Limitations & Future Work¶

Unbroken Hallucination Ceiling: The hallucination rate converges at step 5–6; current multimodal tools cannot correct certain misclassified details even with more forensics. The pipeline pushes the frontier but does not eliminate hallucinations.
Data Generation Cost: Multi-round agentic forensics with high-frequency OCR/ASR/MLLM calls is significantly more expensive than single-pass prompts.
Cascaded Inference Weakness: The caption-to-QA cascade is inherently weaker than end-to-end QA for certain types (e.g., precise counting), regardless of caption quality.
Gap with Proprietary Models: While Omni-Captioner closes the gap with Gemini 2.5 Pro, absolute scores on benchmarks like Video-MME still lag, likely limited by the 7B parameter capacity.
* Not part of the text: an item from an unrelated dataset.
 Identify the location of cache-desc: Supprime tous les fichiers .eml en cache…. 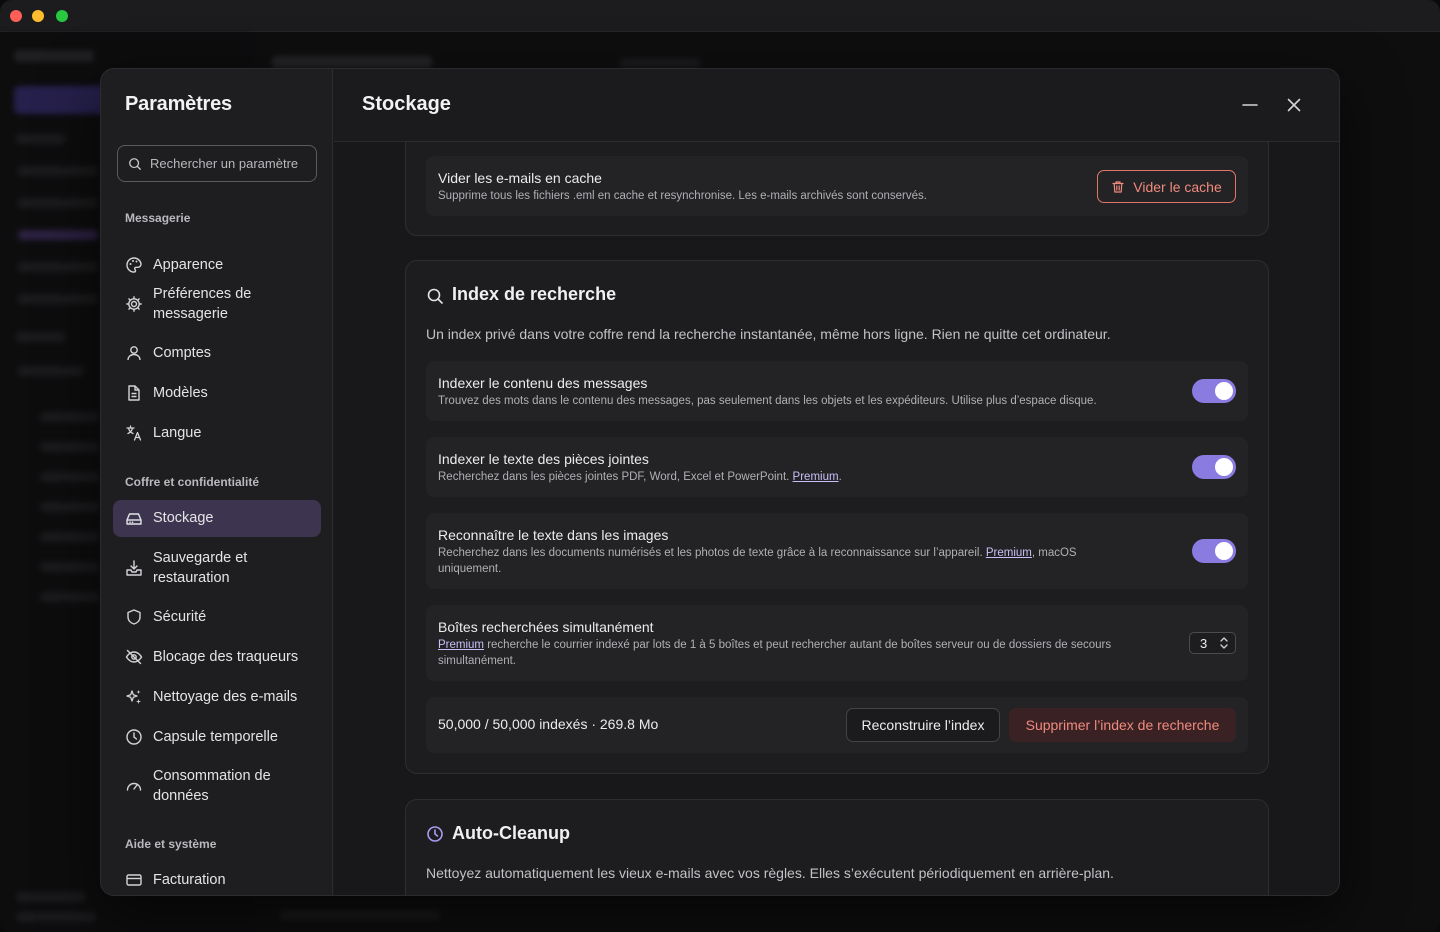
(682, 196).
vs. AuroraCap / VDC: Unlike the vision-centric AuroraCap and the high-overhead VDC (requiring \(2k\) LLM calls), this work extends to audio and uses cloze tests to reduce evaluation to a single call with higher correlation.
vs. video-SALMONN 2: While SALMONN 2 uses multi-round DPO for post-training alignment, this work focuses on pre-training data generation, achieving a better detail-hallucination trade-off on SALMONN 2's own test set.
vs. Human-prompted Data Collection: Omni-Detective breaks the trade-off between description precision and data scale by automating forensics, allowing for large-scale, low-hallucination data.

Rating¶

Novelty: ⭐⭐⭐⭐⭐ "Detective agentic generation + cloze evaluation + Not Given error decomposition" is highly original and covers the full stack.
Experimental Thoroughness: ⭐⭐⭐⭐⭐ Solid evidence across nearly ten benchmarks with trend analyses and human alignment.
Writing Quality: ⭐⭐⭐⭐ Clear analogies like "co-growth" and "detective"; complete figures, though some hyperparameter details are in the appendix.
Value: ⭐⭐⭐⭐⭐ Open-sourcing the pipeline, models, and benchmark provides immediate value to the omni-modal perception community.